:: Text excerpt ::
Segment Open

The last problem with the movie? No damn Lincoln! The whole thing gained meaning because of the Gettysburg Address: all they needed to do was to get Sam Waterson to read the durn thing right at the end, while showing the images of the battlefield, and you got yourself a winner. I mean, a movie about Gettysburg without the Address would be like doing a remake of The Ten Commandments without, well, Mount Sinai and Moses bringing down the law. I mean, sure, you get all the cool stuff what with the Anne Baxter swooning "Moses....MOSES," and Yul Brenner as the decidely Metrosexual Ramses camping it up, and of course Charlton in his finest role when he's not playing beside a monkey, but without Sinai, its "Just those Wacky Jews A Fleein' Pharoh." It's what comes after that gives the whole thing meaning.

Hopefully this summer we'll be able to do a LLama team visit to Gettysburg, if the Butcher's Wife and the Dear One can be properly appeased, mollified, and humored. There's some good bloggy potential from that....

Posted by Robert at February 4, 2005 11:58 PM
Comments


I myself wouldn't have fought there, were I Lee. He was between the Union army and Washington. I'd have left a corps to delay Meade, withdrawn under cover of night, and moved on the capital.

The key for the South was winning a political victory. Militarily, the blockade and the campaigns in the west were not going well. If the Union could find someone in the east to simply be competent against Lee (and Meade was the best they had to date), the South was doomed militarily. If Lee could have induced a panic in Washington he might have forced a political solution.

Posted by: The Colossus at February 5, 2005 06:33 AM

I think the movie does a good job of showing that Lee got drawn into a fight before he was ready, thanks to the hot-dogging of Stuart and the ineptitude of Harry Heth.

Posted by: Robert the LB at February 5, 2005 11:02 AM

"The fight for Little Round Top did not take place in a forest. The hill had been clear-cut the winter before the battle. Contemporary photos show that it was all boulders."

Segment Closed

:: Material provided ::
Segment Open

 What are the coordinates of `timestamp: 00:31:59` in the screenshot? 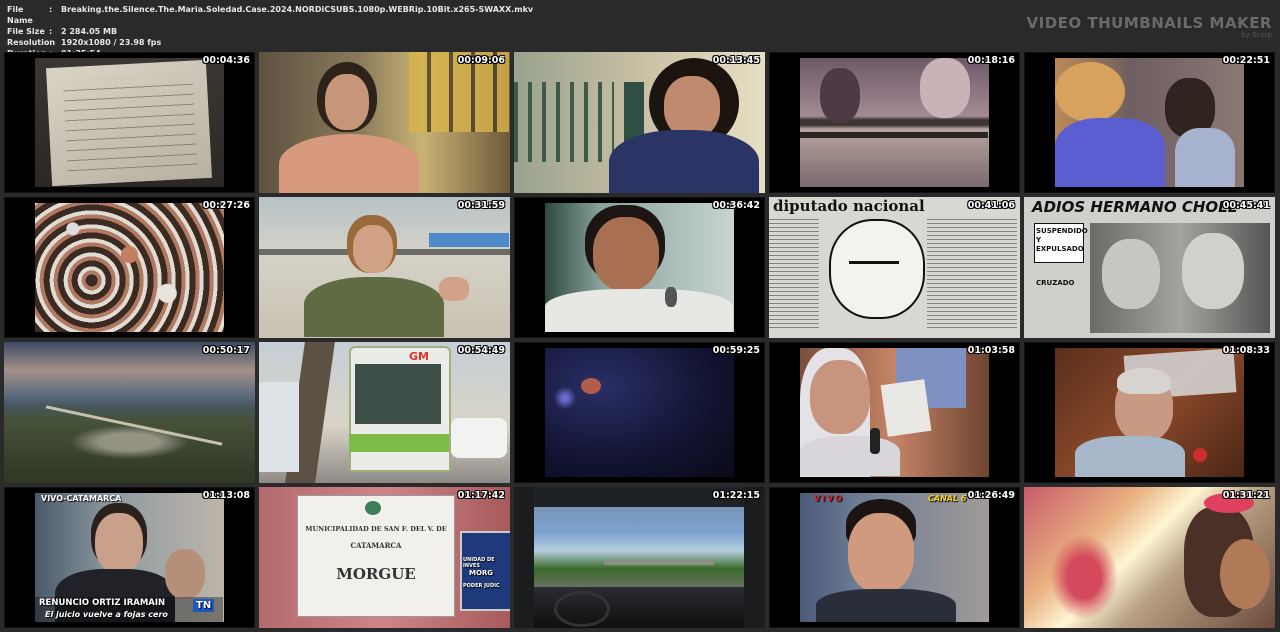 It's located at (481, 206).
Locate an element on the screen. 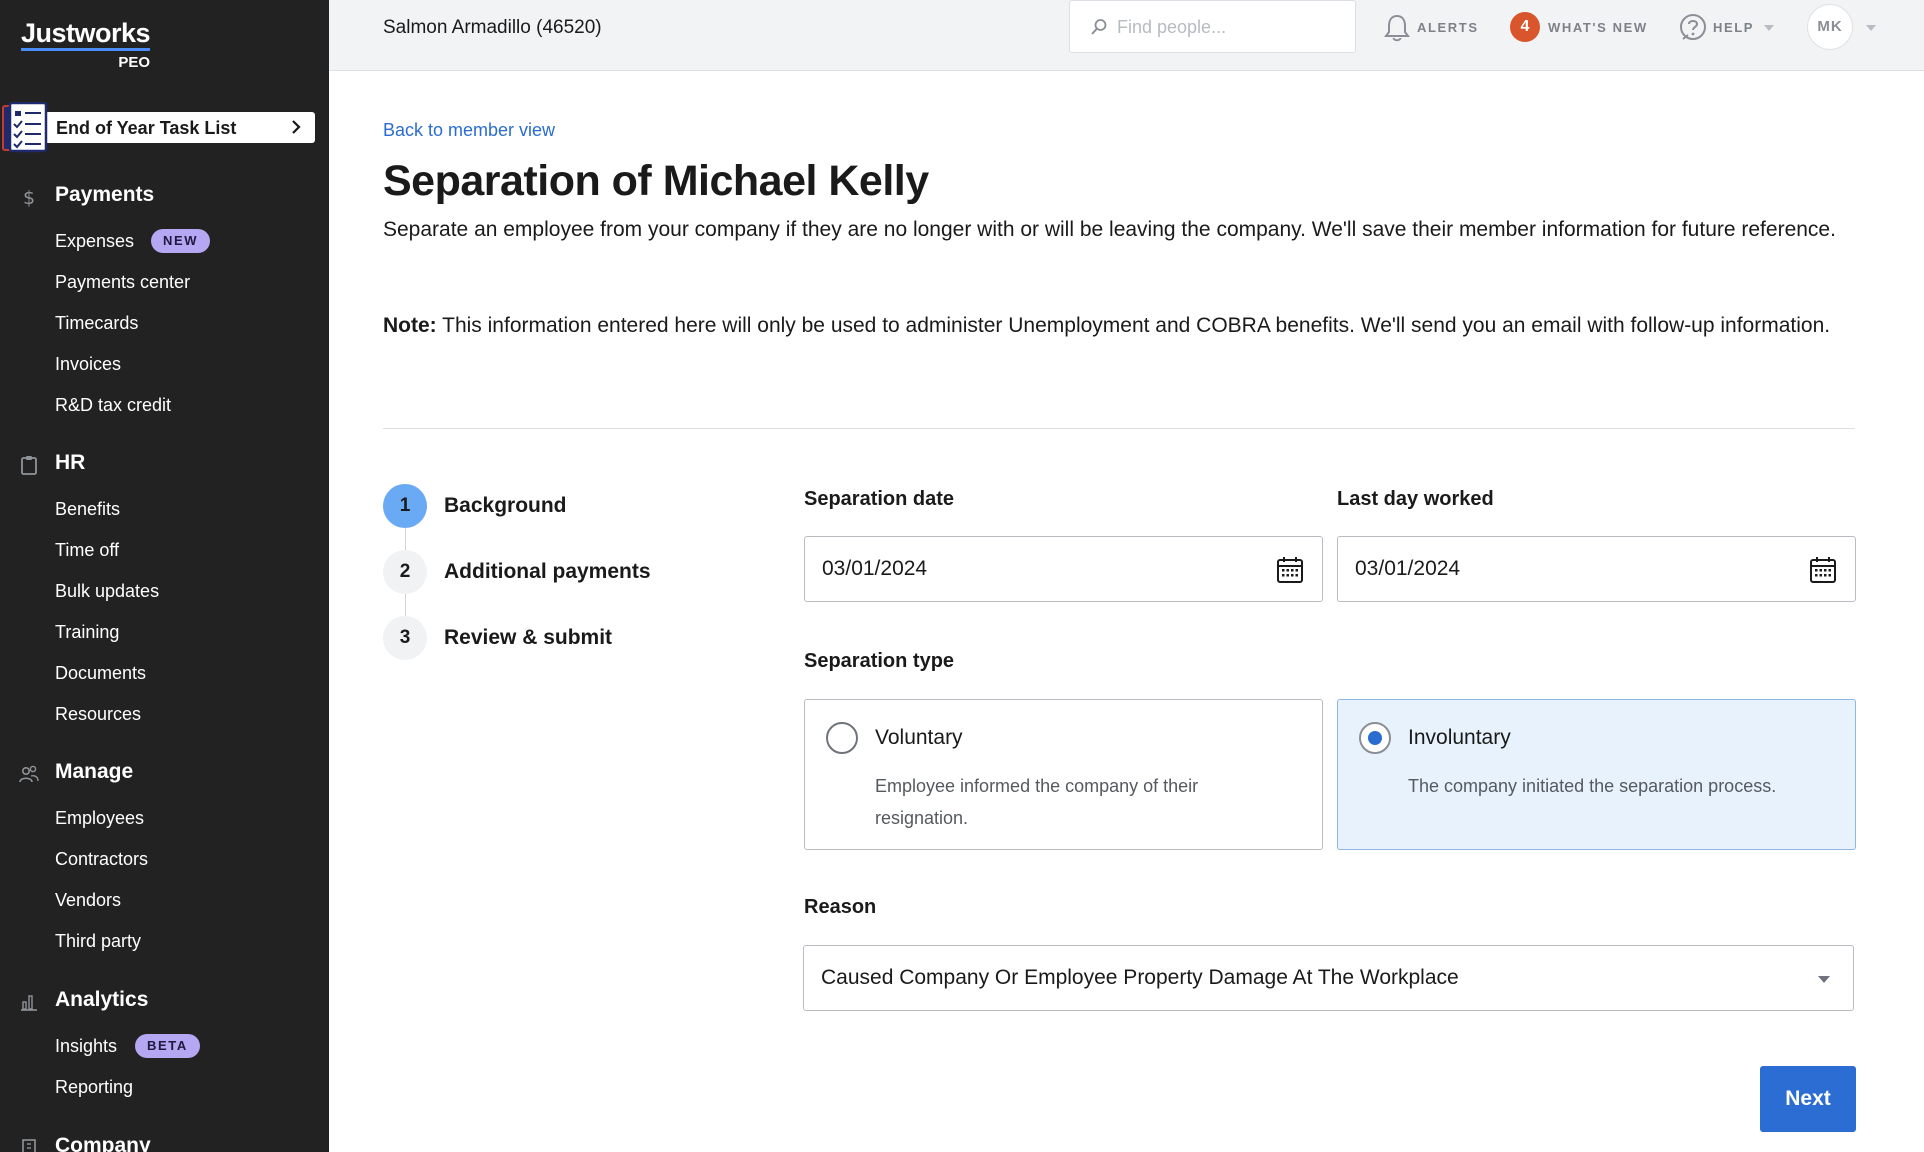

Segment Closed

:: Tasks to perform ::
1 - From the Gettysburg blog post, extract the part that opens with the words containing "The key for" and closes with "of Harry Heth.".
2 - Decide whether each statement agrees with the Gettysburg blog post. Answer yes or no for each, quoting the words of the post that settle it.
(a) The post says the movie should have had Sam Waterson read the Gettysburg Address at the end.
(b) The commenter The Colossus says that in Lee's place he would have fought at Gettysburg.
(c) The quoted passage says the fight for Little Round Top took place in a forest.
The data above have nothing to do with the Gettysburg blog post.

:: Answers per task ::
1 -
The key for the South was winning a political victory. Militarily, the blockade and the campaigns in the west were not going well. If the Union could find someone in the east to simply be competent against Lee (and Meade was the best they had to date), the South was doomed militarily. If Lee could have induced a panic in Washington he might have forced a political solution.

Posted by: The Colossus at February 5, 2005 06:33 AM

I think the movie does a good job of showing that Lee got drawn into a fight before he was ready, thanks to the hot-dogging of Stuart and the ineptitude of Harry Heth.

2 -
(a) Yes: "all they needed to do was to get Sam Waterson to read the durn thing right at the end"
(b) No: "I myself wouldn't have fought there, were I Lee."
(c) No: "The fight for Little Round Top did not take place in a forest."